__WORK TO BE COMPLETED__: Rewrite each line of the items below as a numbered list, dropping any blank lines.

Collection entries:
— START —
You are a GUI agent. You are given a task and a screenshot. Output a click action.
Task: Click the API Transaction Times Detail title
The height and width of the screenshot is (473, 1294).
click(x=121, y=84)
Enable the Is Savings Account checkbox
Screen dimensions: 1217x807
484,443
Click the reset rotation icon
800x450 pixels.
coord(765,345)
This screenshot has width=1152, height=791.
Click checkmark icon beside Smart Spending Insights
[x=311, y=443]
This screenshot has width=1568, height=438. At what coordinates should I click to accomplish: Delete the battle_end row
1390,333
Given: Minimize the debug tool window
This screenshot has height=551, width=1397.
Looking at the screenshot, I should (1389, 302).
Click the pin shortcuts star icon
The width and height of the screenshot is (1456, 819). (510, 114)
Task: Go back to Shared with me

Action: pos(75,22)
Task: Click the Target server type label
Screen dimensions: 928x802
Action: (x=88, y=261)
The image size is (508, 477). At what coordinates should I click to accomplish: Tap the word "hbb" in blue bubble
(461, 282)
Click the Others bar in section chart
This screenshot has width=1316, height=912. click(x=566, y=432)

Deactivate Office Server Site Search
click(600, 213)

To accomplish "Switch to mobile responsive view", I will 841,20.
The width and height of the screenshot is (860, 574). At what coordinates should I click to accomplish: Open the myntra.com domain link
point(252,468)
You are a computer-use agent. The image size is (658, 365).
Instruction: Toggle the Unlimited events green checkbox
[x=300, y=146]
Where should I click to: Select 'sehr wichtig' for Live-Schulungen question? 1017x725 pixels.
— END —
__FINAL ANSWER__:
1. You are a GUI agent. You are given a task and a screenshot. Output a click action.
2. Task: Click the API Transaction Times Detail title
3. The height and width of the screenshot is (473, 1294).
4. click(x=121, y=84)
5. Enable the Is Savings Account checkbox
6. Screen dimensions: 1217x807
7. 484,443
8. Click the reset rotation icon
9. 800x450 pixels.
10. coord(765,345)
11. This screenshot has width=1152, height=791.
12. Click checkmark icon beside Smart Spending Insights
13. [x=311, y=443]
14. This screenshot has width=1568, height=438. At what coordinates should I click to accomplish: Delete the battle_end row
15. 1390,333
16. Given: Minimize the debug tool window
17. This screenshot has height=551, width=1397.
18. Looking at the screenshot, I should (1389, 302).
19. Click the pin shortcuts star icon
20. The width and height of the screenshot is (1456, 819). (510, 114)
21. Task: Go back to Shared with me
22. Action: pos(75,22)
23. Task: Click the Target server type label
24. Screen dimensions: 928x802
25. Action: (x=88, y=261)
26. The image size is (508, 477). At what coordinates should I click to accomplish: Tap the word "hbb" in blue bubble
27. (461, 282)
28. Click the Others bar in section chart
29. This screenshot has width=1316, height=912. click(x=566, y=432)
30. Deactivate Office Server Site Search
31. click(600, 213)
32. To accomplish "Switch to mobile responsive view", I will 841,20.
33. The width and height of the screenshot is (860, 574). At what coordinates should I click to accomplish: Open the myntra.com domain link
34. point(252,468)
35. You are a computer-use agent. The image size is (658, 365).
36. Instruction: Toggle the Unlimited events green checkbox
37. [x=300, y=146]
38. Where should I click to: Select 'sehr wichtig' for Live-Schulungen question? 1017x725 pixels.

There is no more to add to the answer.